## GOAL OF THE EXERCISE
Pictures in the data should be dropped; transcribe exactly the lines from the one that has "Click the boxed 30 in IOC order 2" through the one that has "Given: Share the article via the Tweet button".

## AVAILABLE RECORDS
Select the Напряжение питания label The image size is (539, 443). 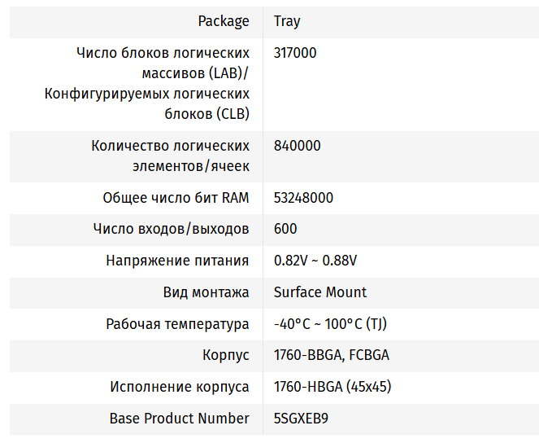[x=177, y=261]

--

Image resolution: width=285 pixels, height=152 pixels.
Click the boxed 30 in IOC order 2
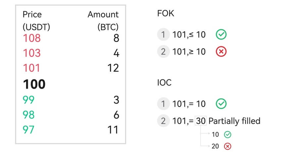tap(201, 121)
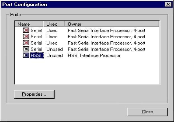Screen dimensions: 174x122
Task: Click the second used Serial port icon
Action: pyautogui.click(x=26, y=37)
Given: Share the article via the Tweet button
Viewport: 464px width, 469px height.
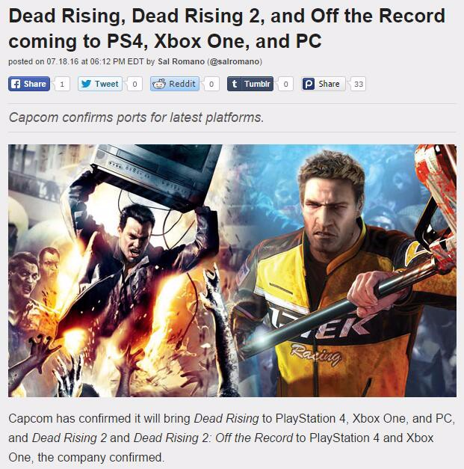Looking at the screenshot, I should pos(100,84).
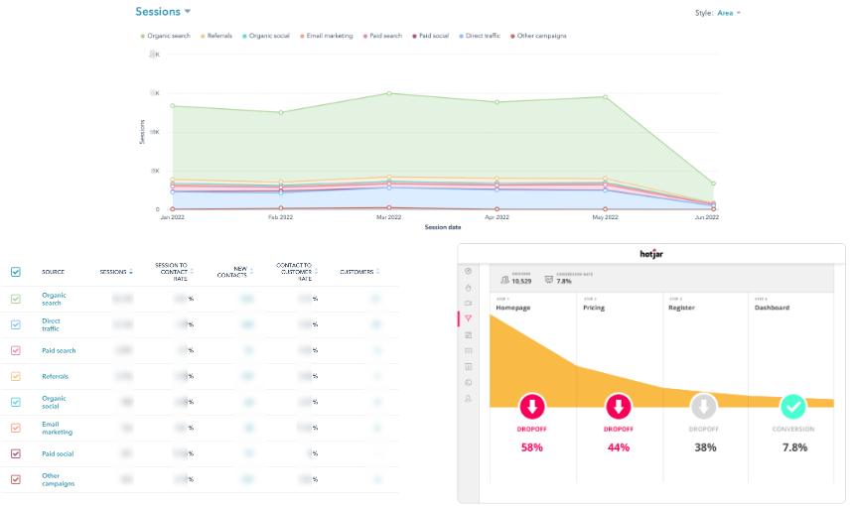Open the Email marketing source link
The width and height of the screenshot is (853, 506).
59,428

## EXERCISE SOLUTION
Click the boxed 30 in IOC order 2
tap(201, 121)
Screen dimensions: 174x122
Task: Click the second used Serial port icon
Action: pyautogui.click(x=26, y=37)
Given: Share the article via the Tweet button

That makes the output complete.